When we think and write about the overland trails, we usually start somewhere in the east at a place like St. Louis, Independence, Kansas City or St. Joseph and follow the trail west. But the trail went both directions, so this time I am starting at Fort Laramie. Never fear, we will get back to the West on this journey.
Fort Laramie, established as a military post in 1849 to provide protection for travelers along the overland trails leading to Oregon, California and the Mormon settlement in Utah, became the most valuable post in the region. In that period almost everyone traveling east or west passed through Fort Laramie, where they could find supplies, collect or deposit a letter, and learn news of the trail.
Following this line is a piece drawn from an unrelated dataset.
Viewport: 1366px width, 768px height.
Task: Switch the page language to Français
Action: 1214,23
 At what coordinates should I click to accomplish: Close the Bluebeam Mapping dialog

Near the confluence of the Laramie and North Platte rivers, the post for three decades provided for overland travelers, served as a military post, and played a role in negotiations and relations with the tribes of the Northern Plains. Fort Laramie is now a national historic site.
On from Fort Laramie
The area near the confluence of the Laramie and North Platte rivers became strategically significant in 1834 when Robert Campbell and William Sublette established Fort William as a center for fur trade. Fort William was close to the site where Fort Laramie was later constructed.
Thomas Fitzpatrick guided the first wagon train over the Oregon Trail in 1841, and he also led John C. Fremont’s first expedition into the West in 1843. The importance of Fort William had dwindled after the last big Rocky Mountain fur rendezvous in 1840, but the value of its strategic location was clearly evident, which led to Fort Laramie’s construction as a military post in 1849.
In 1812, Robert Stuart and a party of fur men from Astoria on the coast in Oregon, traveled back to St. Louis. They located a pass—which would be the funnel for people headed west later in the century—and rightly called it South Pass. They did not cross that pass, but instead broke over the Continental Divide farther south. They reached the Sweetwater River and then the North Platte, which they followed until finally striking southeast to the Missouri River and back to St. Louis. In essence, they followed the Oregon Trail from Oregon to Missouri—west to east. Their trip would be replicated by tens of thousands half a century later with most then headed east to west.
Western Nebraska
In far western Nebraska in 1828 fur trapper Hiram Scott lost his life at a sandstone outcrop that now bears his name, Scotts Bluff. A pass just south of the outcrop was the site of the Robidoux Trading Post, which was established at the end of the fur trade era by members of the Robidoux family, prominent fur traders and residents of St. Joseph, Missouri. At Scotts Bluff National Monument you can hike the overland trail route through Mitchell Pass, where the landscape is much the same as it was when Stuart and his Astorian party came through in 1812. The nearby Legacy of the Plains Museum has exhibits on trail history.
Another key provisioning point on the trail was at Fort Kearny, established in 1849 beside the North Platte River in central Nebraska. This post, which succeeded earlier posts of the same name that were near the Missouri River in Nebraska City, is a Nebraska State Historic Site today.
The overland route, like an old rope, is frayed at its eastern end as travelers used various routes until they merged at Fort Kearny. One braid links to places in eastern Nebraska, including the Omaha area, where Mormon travelers had a major encampment before they set off toward their new home in the Great Salt Lake region. The more well-traveled trails led to jumping off places including St. Joseph and Independence, Missouri, then extended on to the gateway to the West: St. Louis.